How to create a WAVE file
Today I set out to learn how to create a WAVE file.
I had recently gone through an article about reading and writing wave files in Python, which whet my appetite to do somewhat the same in Zig.
First I had some fun playing around with Python in a Jupyter Notebook, which is
fun because you can use IPython.display.Audio("your_wave_file.wav", autoplay=True)
at the end of the cell where you generate your wave file, and
it will play it immediately upon execution. With the immediate feedback, it’s
just very satisfying to play around with the sine waves.
Here is the Python code, to run in a Jypyter notebook:
import array
import copy
import itertools
import math
import os
import wave
from IPython import display
FRAMES_PER_SECOND = 44100
INT_8FAC = 2 ** 8 - 1
INT_16FAC = 2 ** 16 - 1
INT_32FAC = 2 ** 32 - 1
bit_depth_factors = {
1: INT_8FAC,
2: INT_16FAC,
4: INT_32FAC
}
def clip(value, sample_width=2):
upper_limit = bit_depth_factors[sample_width] / 2
lower_limit = -(bit_depth_factors[sample_width] + 1) / 2
return int(max(lower_limit, min(value, upper_limit)))
def sound_wave(frequency, num_seconds, sample_width=2):
for frame in range(round(num_seconds * FRAMES_PER_SECOND)):
time = frame / FRAMES_PER_SECOND
amplitude = math.sin(2 * math.pi * (frequency - frame * 0.001) * time)

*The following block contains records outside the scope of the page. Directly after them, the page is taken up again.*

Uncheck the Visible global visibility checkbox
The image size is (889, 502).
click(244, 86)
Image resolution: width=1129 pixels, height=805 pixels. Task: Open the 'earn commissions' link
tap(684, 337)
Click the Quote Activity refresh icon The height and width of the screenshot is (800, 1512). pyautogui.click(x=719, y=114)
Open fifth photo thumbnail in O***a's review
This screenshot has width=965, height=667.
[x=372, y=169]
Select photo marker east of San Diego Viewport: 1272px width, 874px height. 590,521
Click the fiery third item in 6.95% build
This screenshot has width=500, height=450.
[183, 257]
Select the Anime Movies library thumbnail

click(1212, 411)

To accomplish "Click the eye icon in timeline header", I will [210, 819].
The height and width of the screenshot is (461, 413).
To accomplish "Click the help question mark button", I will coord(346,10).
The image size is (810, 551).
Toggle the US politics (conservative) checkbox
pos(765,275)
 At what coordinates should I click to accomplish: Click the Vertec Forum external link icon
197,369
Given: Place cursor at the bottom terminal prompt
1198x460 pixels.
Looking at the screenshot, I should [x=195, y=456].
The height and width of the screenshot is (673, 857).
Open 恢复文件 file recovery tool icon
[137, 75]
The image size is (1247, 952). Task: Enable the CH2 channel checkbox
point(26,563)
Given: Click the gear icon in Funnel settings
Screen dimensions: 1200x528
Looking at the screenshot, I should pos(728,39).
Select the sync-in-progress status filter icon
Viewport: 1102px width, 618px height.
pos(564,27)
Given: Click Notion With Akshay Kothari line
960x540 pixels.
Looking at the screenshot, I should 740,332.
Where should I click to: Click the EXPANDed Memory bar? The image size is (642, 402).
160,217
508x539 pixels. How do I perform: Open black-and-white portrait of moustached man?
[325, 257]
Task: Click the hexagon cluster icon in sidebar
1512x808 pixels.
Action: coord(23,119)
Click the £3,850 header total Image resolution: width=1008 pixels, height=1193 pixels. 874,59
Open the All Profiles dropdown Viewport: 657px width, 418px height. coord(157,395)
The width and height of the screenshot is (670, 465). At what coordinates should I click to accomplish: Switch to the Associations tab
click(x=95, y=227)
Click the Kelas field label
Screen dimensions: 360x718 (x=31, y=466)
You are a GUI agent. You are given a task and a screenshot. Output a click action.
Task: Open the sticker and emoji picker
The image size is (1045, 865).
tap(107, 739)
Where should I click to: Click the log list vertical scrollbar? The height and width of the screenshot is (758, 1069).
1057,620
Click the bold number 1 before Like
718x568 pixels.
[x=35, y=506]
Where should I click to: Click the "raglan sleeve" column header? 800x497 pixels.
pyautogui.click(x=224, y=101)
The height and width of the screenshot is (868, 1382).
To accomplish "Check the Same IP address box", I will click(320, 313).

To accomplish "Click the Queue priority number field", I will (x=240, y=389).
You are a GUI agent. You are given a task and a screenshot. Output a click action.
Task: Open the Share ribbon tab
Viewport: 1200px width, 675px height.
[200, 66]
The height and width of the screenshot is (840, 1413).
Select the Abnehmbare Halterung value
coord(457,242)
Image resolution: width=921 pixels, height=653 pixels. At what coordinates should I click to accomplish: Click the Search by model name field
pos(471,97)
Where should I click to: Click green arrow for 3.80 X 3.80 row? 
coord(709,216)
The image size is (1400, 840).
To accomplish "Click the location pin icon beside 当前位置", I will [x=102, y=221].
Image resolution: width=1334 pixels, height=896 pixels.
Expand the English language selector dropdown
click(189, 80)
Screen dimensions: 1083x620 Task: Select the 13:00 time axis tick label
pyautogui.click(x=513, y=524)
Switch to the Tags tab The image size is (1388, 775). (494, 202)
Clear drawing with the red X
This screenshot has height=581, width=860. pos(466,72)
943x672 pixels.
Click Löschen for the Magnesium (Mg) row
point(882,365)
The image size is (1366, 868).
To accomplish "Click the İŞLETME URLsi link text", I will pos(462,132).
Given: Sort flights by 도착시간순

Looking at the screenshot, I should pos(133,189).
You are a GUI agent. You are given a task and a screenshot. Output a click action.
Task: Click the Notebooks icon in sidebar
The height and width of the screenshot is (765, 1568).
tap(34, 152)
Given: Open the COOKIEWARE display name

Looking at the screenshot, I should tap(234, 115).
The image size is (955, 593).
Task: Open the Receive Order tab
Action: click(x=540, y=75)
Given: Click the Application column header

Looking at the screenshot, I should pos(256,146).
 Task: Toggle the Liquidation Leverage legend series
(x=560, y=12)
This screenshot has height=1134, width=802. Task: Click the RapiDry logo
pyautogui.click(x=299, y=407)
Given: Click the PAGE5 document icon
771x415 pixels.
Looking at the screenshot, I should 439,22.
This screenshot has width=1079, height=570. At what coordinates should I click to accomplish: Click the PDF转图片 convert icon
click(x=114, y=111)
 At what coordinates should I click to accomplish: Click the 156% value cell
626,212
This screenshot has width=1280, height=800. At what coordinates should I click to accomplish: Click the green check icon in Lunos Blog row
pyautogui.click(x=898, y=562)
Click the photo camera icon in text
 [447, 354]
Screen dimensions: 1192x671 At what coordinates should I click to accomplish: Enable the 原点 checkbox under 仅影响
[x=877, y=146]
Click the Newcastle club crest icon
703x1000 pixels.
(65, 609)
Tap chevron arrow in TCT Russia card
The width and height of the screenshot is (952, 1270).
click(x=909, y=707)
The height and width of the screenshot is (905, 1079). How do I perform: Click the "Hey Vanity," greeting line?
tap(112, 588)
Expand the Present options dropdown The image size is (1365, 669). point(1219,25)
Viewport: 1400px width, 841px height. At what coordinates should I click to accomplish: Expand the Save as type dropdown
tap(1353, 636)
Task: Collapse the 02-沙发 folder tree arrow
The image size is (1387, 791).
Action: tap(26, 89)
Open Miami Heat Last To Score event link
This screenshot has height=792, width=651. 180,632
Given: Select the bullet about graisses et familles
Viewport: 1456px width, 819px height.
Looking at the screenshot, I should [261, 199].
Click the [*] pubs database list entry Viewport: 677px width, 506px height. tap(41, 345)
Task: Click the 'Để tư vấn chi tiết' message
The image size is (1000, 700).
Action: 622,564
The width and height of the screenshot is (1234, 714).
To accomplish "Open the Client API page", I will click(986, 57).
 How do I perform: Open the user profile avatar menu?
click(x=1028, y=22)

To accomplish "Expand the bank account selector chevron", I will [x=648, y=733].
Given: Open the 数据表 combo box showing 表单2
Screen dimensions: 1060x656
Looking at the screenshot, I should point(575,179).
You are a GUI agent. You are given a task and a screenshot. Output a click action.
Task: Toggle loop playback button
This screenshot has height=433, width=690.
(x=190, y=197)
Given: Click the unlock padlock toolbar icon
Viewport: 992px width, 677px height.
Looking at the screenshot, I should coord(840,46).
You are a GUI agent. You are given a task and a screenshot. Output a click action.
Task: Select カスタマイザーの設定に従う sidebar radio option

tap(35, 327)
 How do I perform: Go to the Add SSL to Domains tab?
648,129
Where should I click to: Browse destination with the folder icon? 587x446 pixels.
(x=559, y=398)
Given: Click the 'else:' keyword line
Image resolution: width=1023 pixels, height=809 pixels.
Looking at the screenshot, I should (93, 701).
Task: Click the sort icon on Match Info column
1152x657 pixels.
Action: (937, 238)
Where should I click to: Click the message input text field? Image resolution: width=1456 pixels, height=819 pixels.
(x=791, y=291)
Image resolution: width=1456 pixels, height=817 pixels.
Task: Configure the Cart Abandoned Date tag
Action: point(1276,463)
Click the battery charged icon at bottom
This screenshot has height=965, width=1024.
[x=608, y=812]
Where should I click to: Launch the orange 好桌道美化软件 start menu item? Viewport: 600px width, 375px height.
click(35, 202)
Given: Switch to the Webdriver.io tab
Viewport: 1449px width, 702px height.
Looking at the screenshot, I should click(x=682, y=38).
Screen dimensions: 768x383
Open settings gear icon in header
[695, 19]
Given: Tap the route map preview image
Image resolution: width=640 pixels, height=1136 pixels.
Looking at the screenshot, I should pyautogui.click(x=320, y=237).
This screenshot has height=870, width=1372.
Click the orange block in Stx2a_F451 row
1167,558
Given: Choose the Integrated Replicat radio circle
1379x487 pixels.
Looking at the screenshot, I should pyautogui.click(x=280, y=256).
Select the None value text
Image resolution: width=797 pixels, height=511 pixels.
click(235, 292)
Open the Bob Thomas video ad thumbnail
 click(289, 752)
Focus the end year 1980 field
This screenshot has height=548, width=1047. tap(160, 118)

yield clip(round((amplitude + 1) / 2 * bit_depth_factors[sample_width]), sample_width=sample_width)
WAVE_FILE = "audio_out.wav"
with wave.open(WAVE_FILE, mode="wb") as wf:
left = list(sound_wave(220, 5))
right = list(sound_wave(225, 5))
stereo_frames = array.array("h")
stereo_frames.extend([x for it in zip(left, right) for x in it])
wf.setnchannels(2)
wf.setsampwidth(2)
wf.setframerate(44100)
wf.writeframes(stereo_frames.tobytes())
display.Audio(WAVE_FILE, autoplay=True)
I know, it’s ugly, I didn’t care to clean it up as it was just fun & play at this point. I used this mostly to explore “how to generate audio data”, that I wasn’t super familiar with.
Once I felt like I had a decent graps of how to generate the audio, I thought “okay, time to learn how to do it in Zig and create the wave file from scratch!”.
I read some articles online about creating wave files with Zig:
- https://blog.jfo.click/makin-wavs-with-zig/
- https://zig.news/xq/re-makin-wavs-with-zig-1jjd (review/critique of the previous one)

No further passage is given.